106. Affaire(s) à suivre

Tacatac, tacatac, tacatac, dong, dong, dong, vrum, vrim, vrum, vrim, tacatac tac tac, tacatac tac tac, slash, slash, tan, brai, slash, slash, pan, toc, pan, toc, criiiiiiiiiiiiisse, boum, boum, badaboum, ramdam, baoum, hiiiiiiiiiiiiiiiiii, scratch, scraaaaaaaaaaatch.

Pchiiiiiiiiiiii, tchaaaaaaaaa, CLAC, puis le silence s’abattit, avec trop de soudaineté. Ses oreilles bourdonnaient encore du barouf qu’il supportait depuis ce matin 7 heures, comme à l’accoutumée depuis deux semaines, les jours ouvrés s’entend. Très difficile de se concentrer dans ces conditions. Onze heures allaient sonner.
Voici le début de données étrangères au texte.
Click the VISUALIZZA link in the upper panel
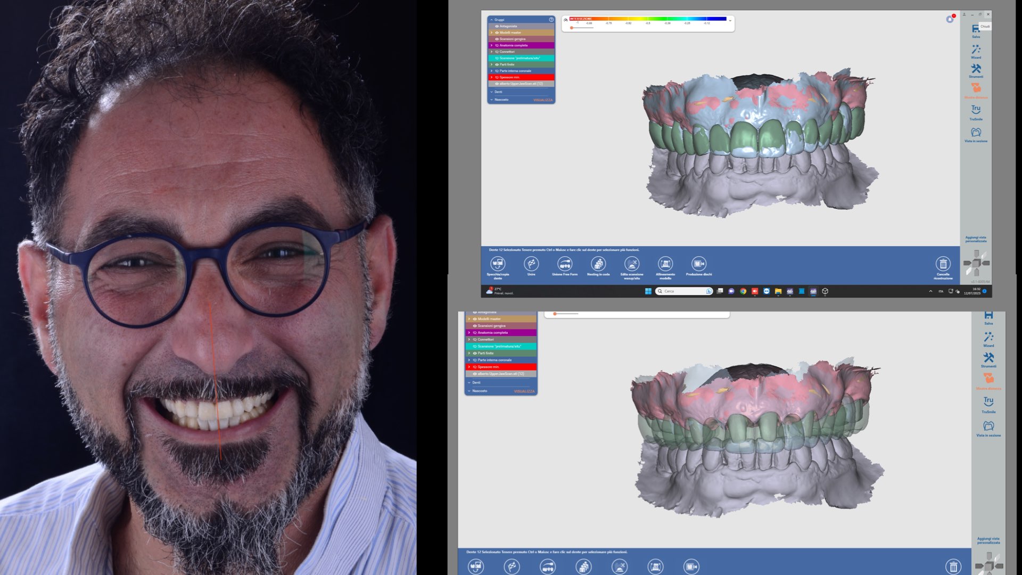The width and height of the screenshot is (1022, 575). [543, 100]
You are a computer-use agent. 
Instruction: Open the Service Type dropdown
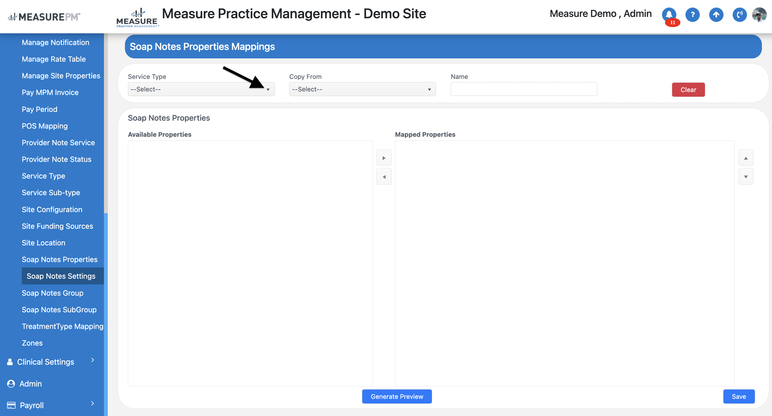201,89
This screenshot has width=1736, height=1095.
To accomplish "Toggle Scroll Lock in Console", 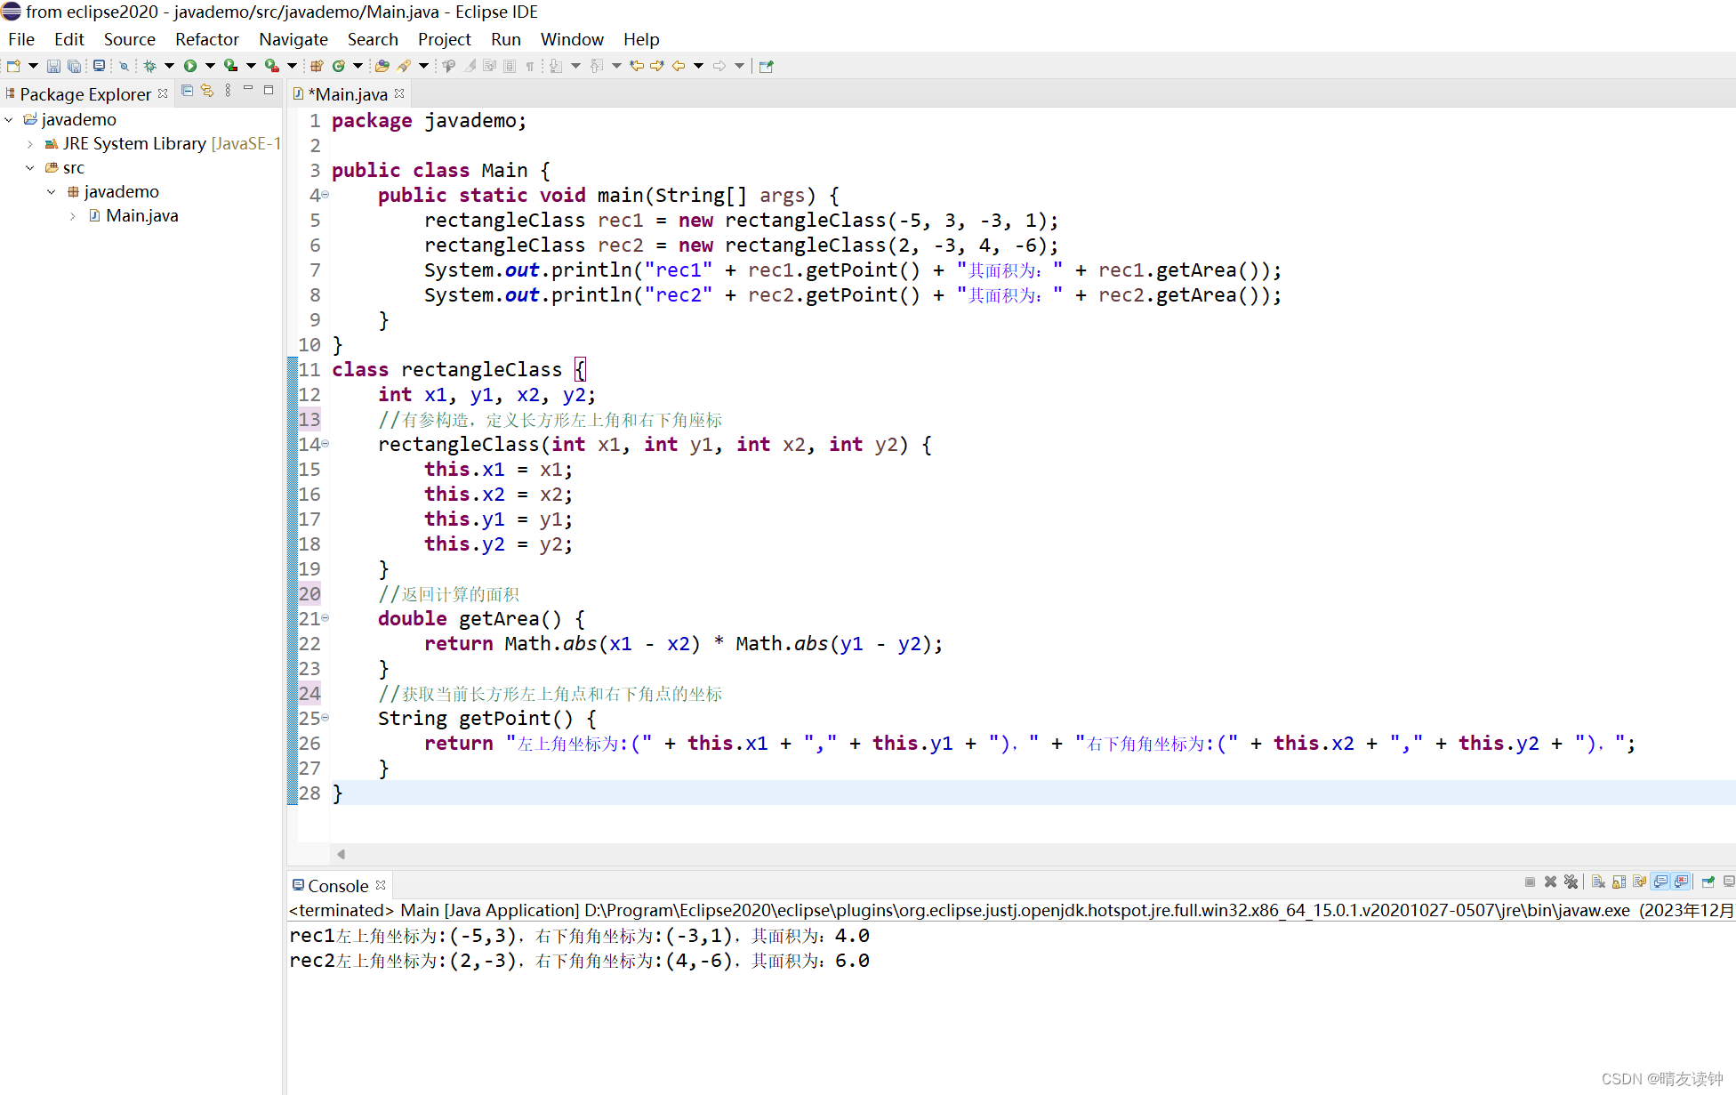I will (x=1619, y=882).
Le chantier pouvait reprendre à tout moment, un tohu-bohu qu’il fallait ajouter aux portes claquées violemment par les ouvriers, les voisines et les voisins, les descentes d’escalier éléphantesques d’adolescents et d’adolescentes en pleine joie de vivre, la répétition d’une comédie musicale au 3e étage, et il en passait… Son corps savait que cette accalmie ne durerait pas, en tressaillait d’avance, contaminé par les multiples agressions assourdissantes, perçantes, fracassantes, horribles, bien au-delà des décibels acceptables pour une oreille de quelque être vivant que ce soit.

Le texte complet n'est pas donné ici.